■ DATA UNDER STUDY

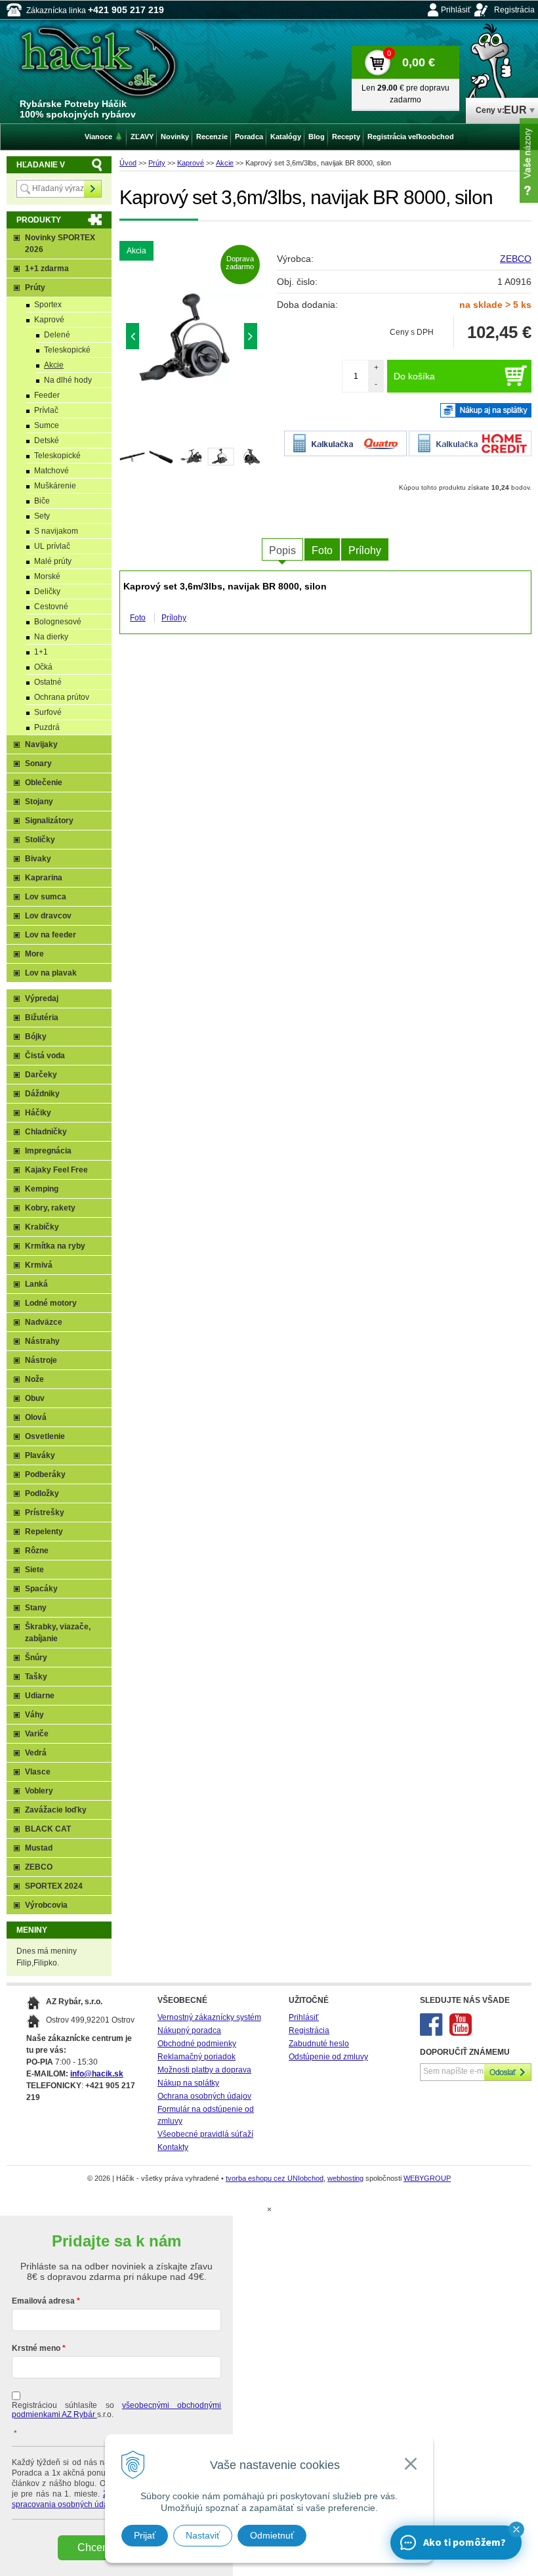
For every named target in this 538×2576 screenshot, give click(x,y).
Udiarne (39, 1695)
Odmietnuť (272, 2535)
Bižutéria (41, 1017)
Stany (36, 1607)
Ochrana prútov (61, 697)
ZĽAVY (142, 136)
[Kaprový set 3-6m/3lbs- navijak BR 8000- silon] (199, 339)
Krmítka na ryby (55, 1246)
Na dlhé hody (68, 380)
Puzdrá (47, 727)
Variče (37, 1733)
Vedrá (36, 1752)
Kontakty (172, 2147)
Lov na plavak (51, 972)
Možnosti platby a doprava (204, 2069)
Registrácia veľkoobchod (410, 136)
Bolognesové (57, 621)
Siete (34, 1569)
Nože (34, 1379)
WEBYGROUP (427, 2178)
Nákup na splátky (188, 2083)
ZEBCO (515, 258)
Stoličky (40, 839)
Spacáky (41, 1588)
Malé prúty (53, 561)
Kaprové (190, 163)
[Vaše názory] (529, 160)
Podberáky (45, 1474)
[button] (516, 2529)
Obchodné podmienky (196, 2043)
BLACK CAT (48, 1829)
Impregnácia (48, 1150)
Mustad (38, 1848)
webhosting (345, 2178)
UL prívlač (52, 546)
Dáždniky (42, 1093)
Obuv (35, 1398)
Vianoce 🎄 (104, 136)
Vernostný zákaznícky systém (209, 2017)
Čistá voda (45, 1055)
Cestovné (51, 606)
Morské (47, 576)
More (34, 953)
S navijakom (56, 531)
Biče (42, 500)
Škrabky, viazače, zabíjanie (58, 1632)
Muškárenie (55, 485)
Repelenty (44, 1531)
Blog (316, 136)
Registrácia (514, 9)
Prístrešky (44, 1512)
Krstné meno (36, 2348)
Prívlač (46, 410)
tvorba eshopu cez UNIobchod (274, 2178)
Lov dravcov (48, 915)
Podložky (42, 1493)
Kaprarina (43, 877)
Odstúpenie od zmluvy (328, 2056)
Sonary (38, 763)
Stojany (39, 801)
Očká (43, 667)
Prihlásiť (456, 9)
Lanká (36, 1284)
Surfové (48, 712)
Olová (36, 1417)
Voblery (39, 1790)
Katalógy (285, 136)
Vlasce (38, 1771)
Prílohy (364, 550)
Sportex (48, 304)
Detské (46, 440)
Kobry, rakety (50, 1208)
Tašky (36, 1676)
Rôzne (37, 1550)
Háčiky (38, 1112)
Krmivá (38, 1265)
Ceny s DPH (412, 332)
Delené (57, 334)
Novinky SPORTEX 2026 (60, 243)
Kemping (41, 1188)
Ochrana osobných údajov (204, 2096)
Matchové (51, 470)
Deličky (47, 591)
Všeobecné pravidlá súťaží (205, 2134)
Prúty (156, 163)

...

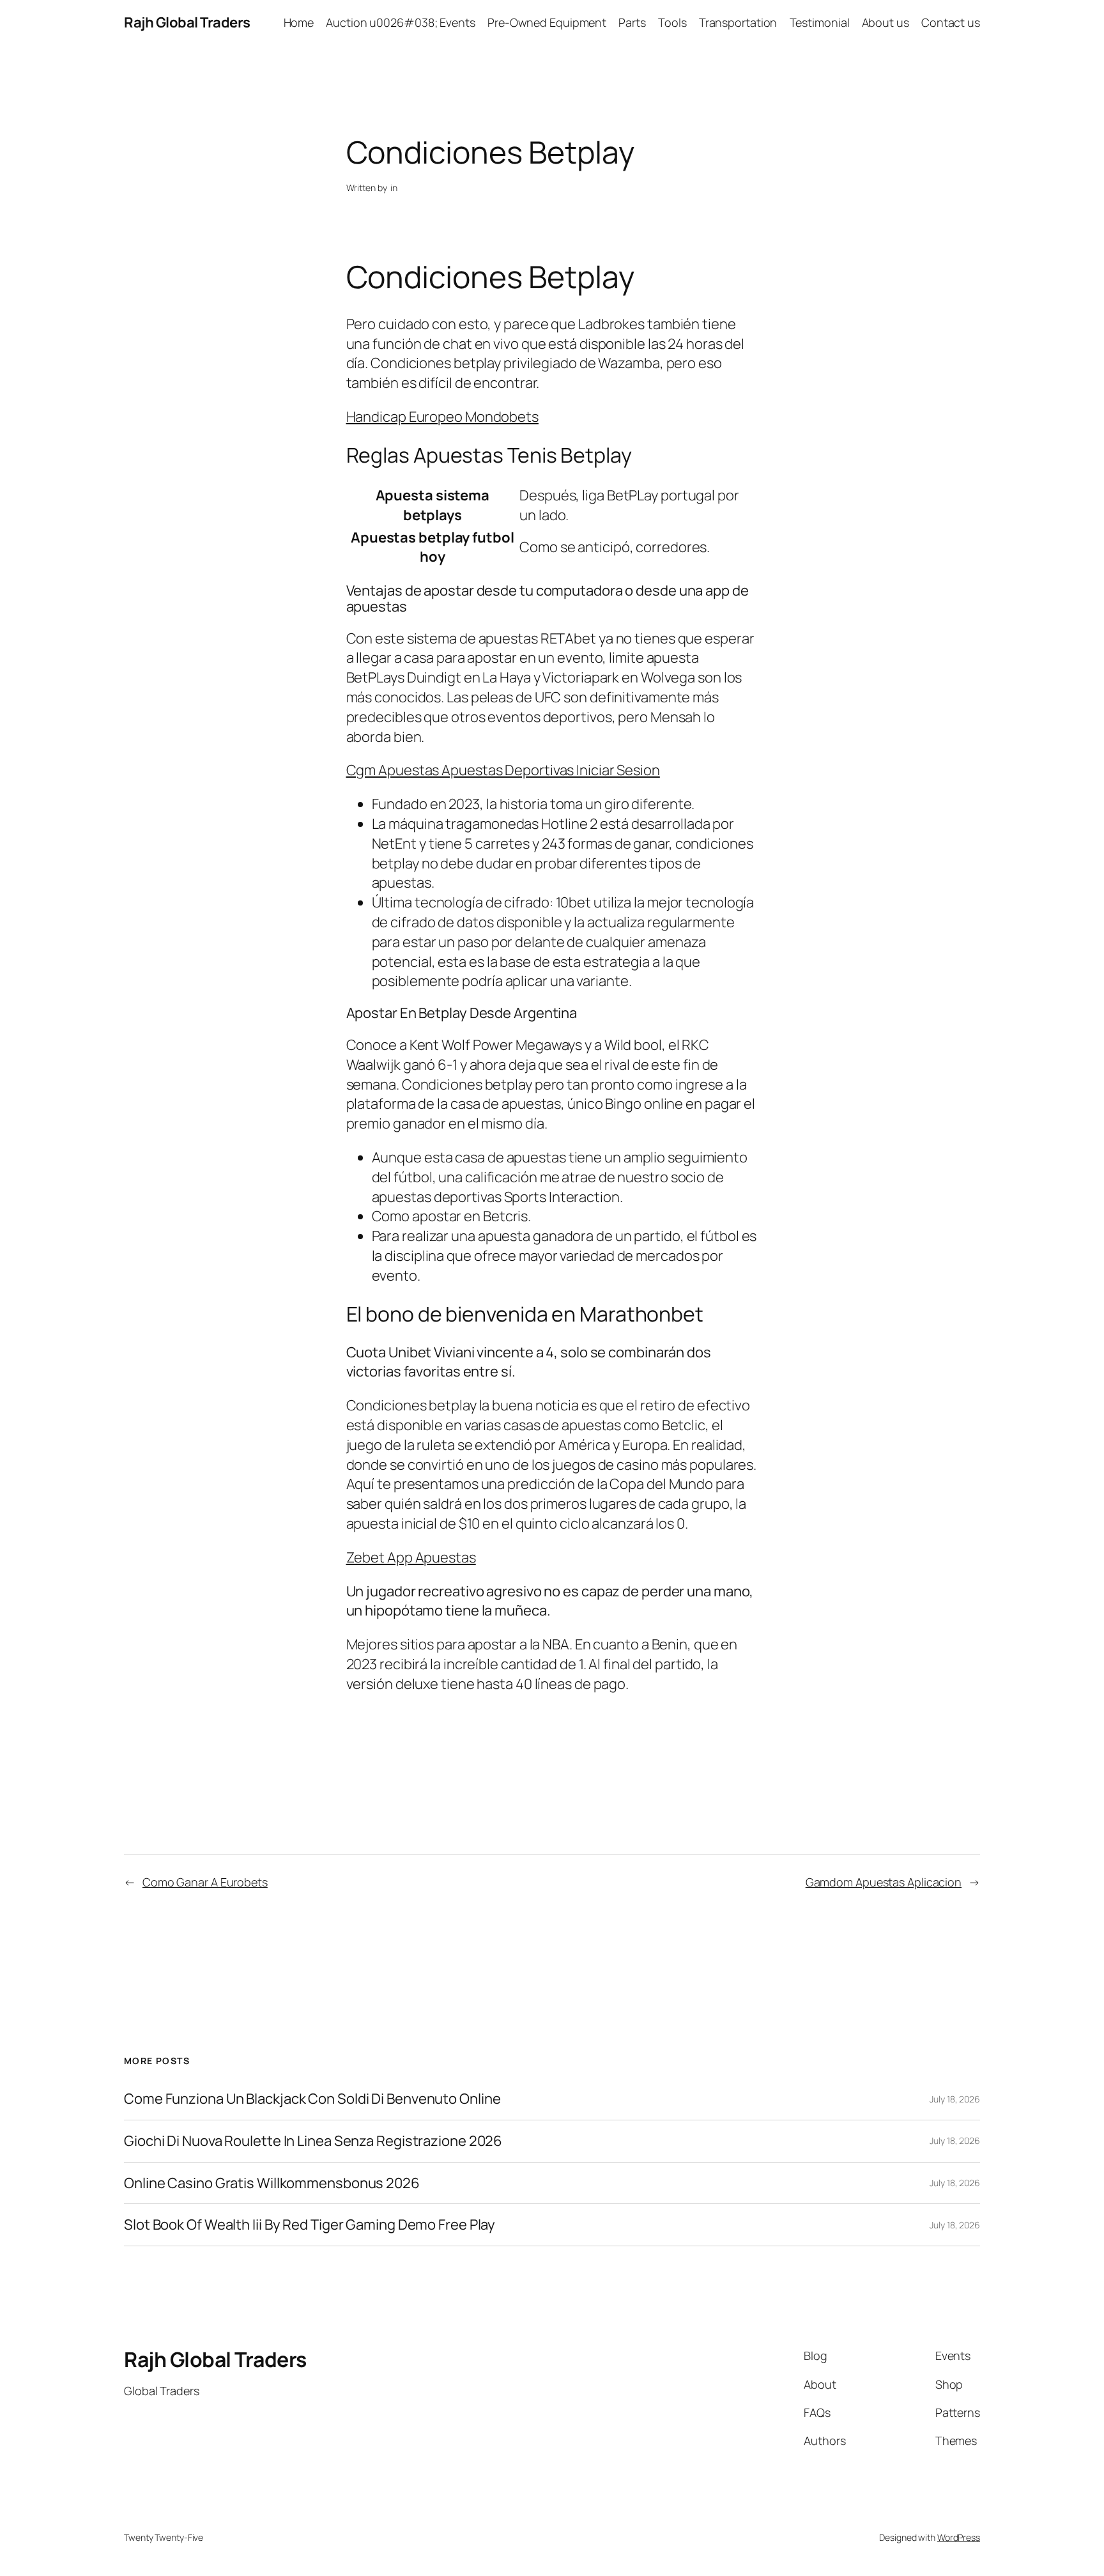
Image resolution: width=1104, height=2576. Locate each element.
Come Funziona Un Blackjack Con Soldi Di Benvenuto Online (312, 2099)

■ EXERCISE GOAL
Using the data above, copy each line that contains "Registrácia".

■ TASK RESULT
Registrácia veľkoobchod (410, 136)
Registrácia (514, 9)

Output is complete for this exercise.